_INSTRUCTIONS FOR THE TASK_.
Look below for the line that contains "This screenshot has height=366, width=1382.", then copy it and each following line to the end of the records, minus any pictures.

### EXTRACTED RECORDS ###

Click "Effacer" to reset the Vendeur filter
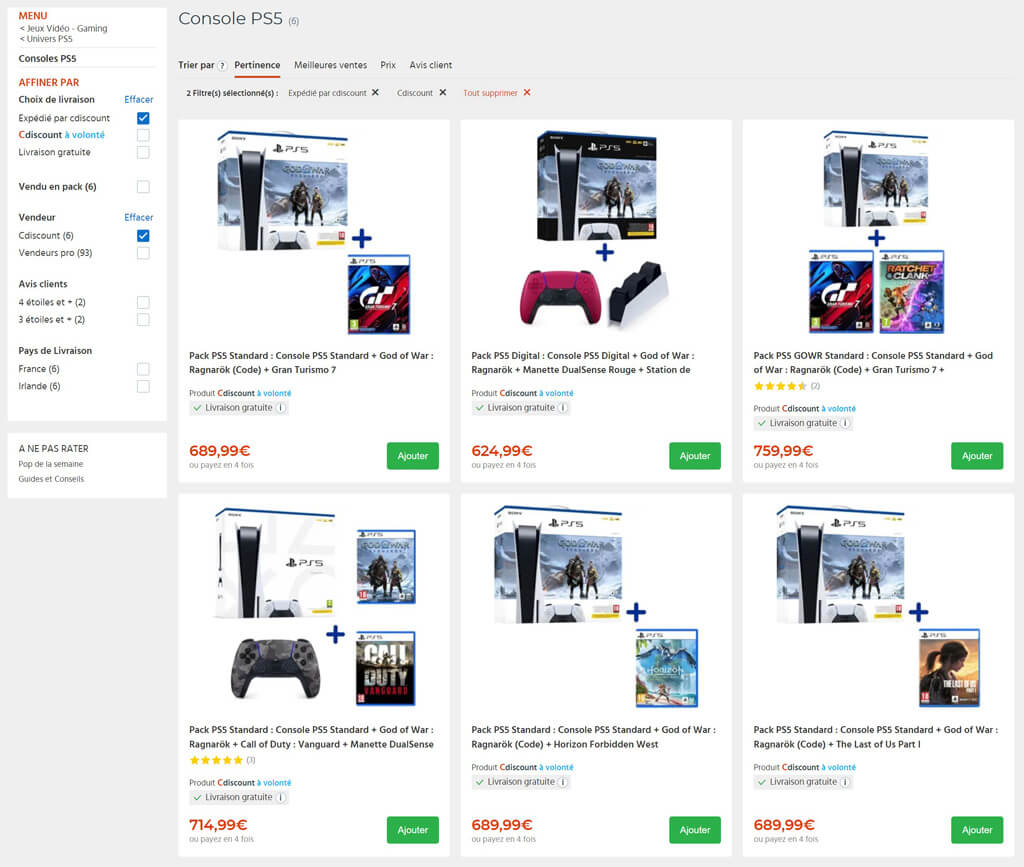Viewport: 1024px width, 867px height. point(139,217)
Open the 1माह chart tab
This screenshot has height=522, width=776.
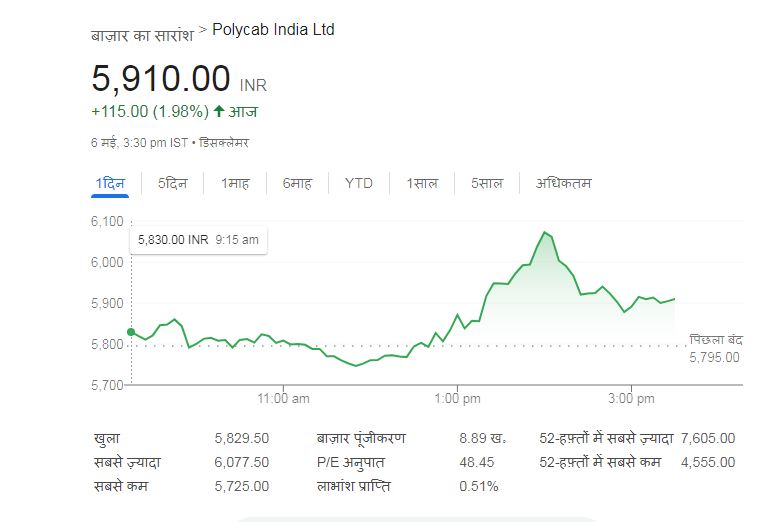(235, 183)
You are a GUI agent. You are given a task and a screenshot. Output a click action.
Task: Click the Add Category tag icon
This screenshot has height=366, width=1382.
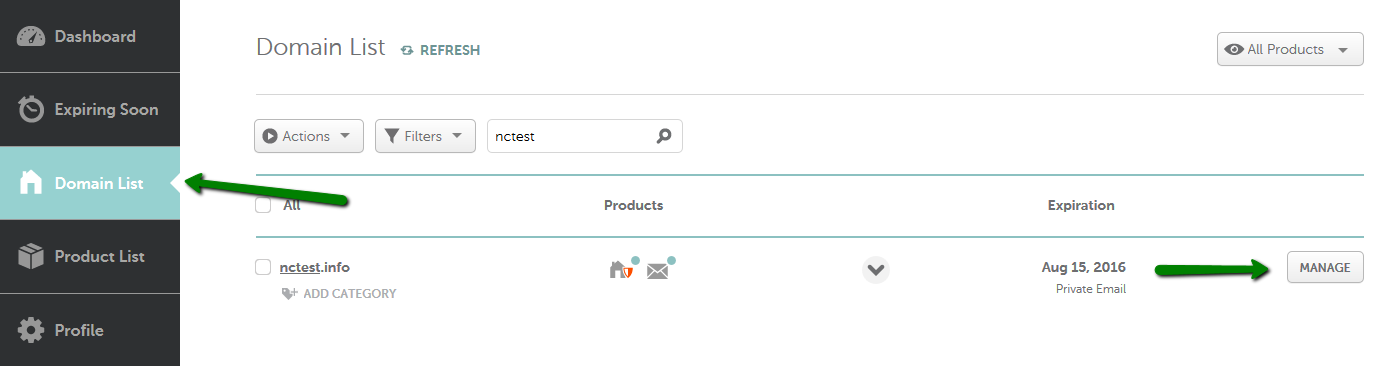click(290, 294)
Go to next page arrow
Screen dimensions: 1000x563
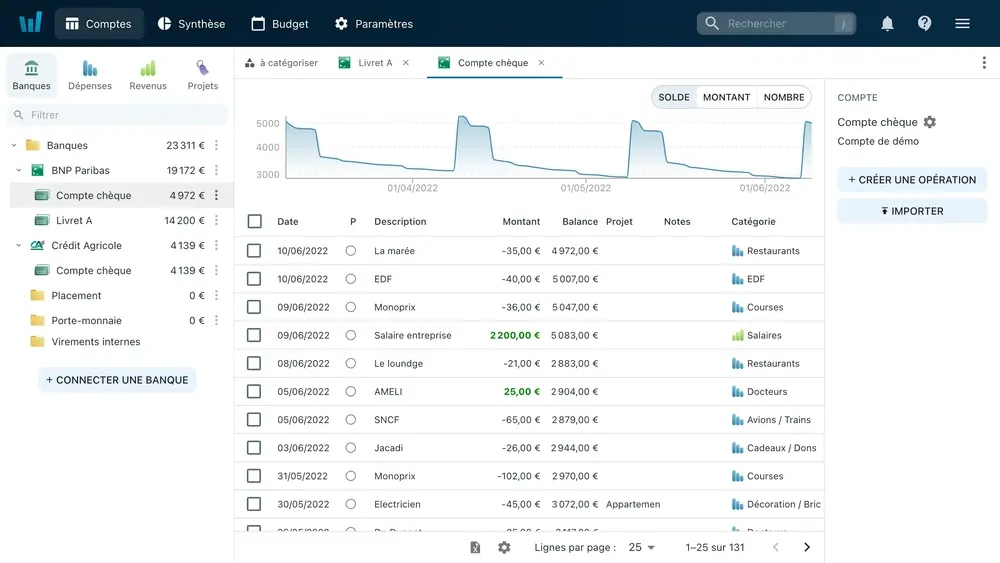(x=807, y=547)
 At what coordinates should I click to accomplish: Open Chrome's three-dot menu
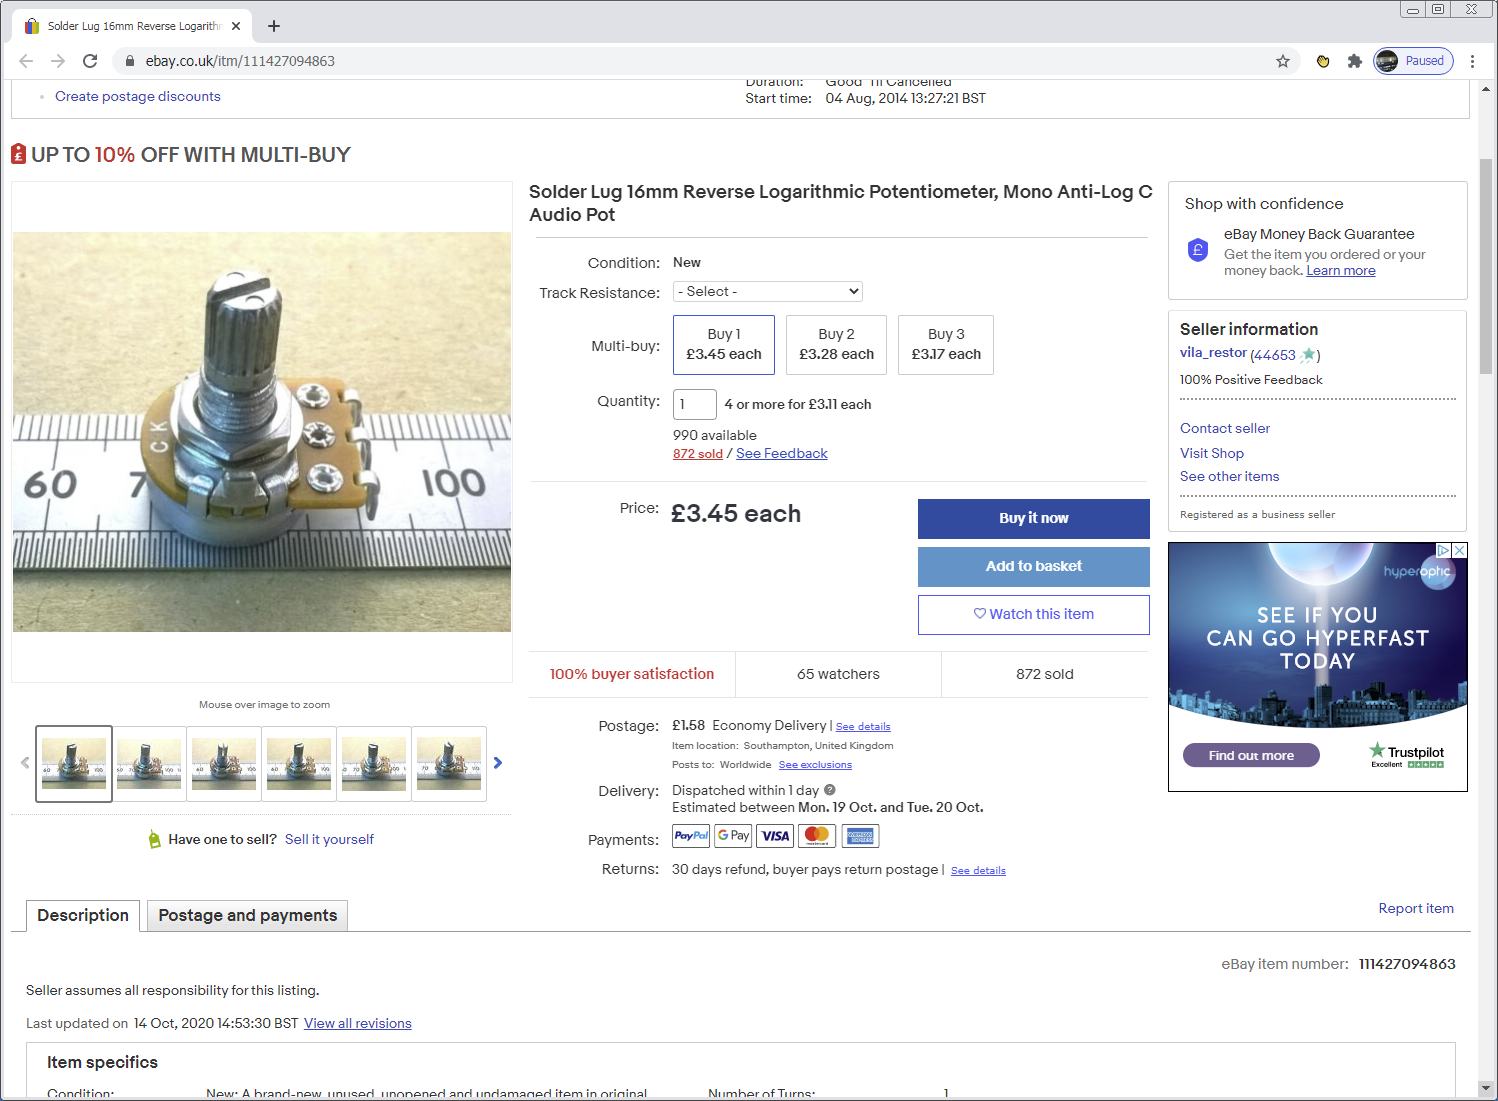(x=1471, y=61)
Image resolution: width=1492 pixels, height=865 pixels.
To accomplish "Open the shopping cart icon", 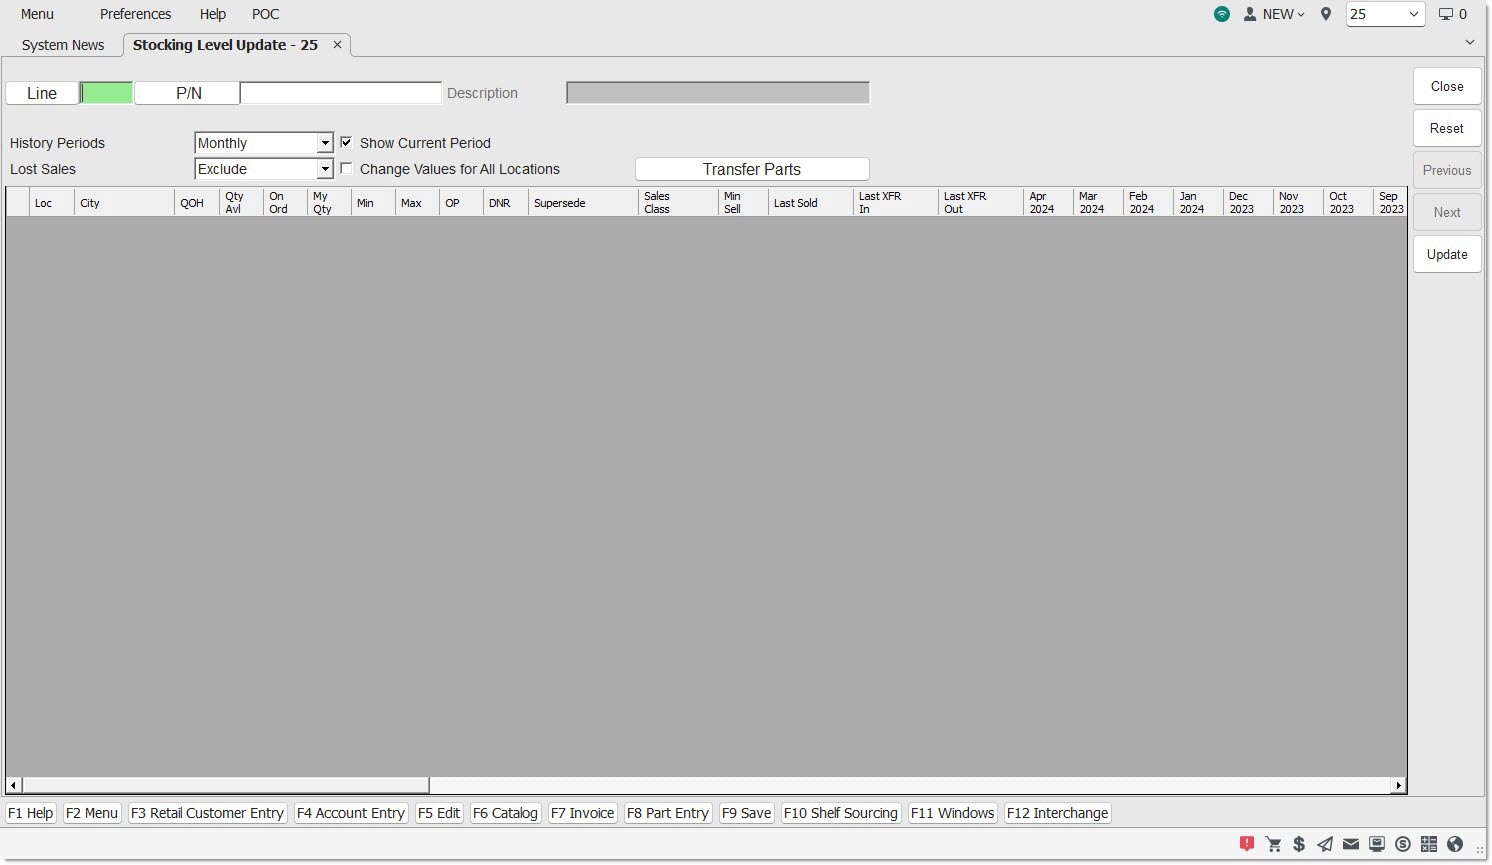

###

_WRITTEN SOLUTION_.
This screenshot has height=366, width=1382.
click(290, 294)
Go to next page arrow
Screen dimensions: 1000x563
(x=807, y=547)
 At what coordinates should I click to accomplish: Open Chrome's three-dot menu
(x=1471, y=61)
Image resolution: width=1492 pixels, height=865 pixels.
To accomplish "Open the shopping cart icon", 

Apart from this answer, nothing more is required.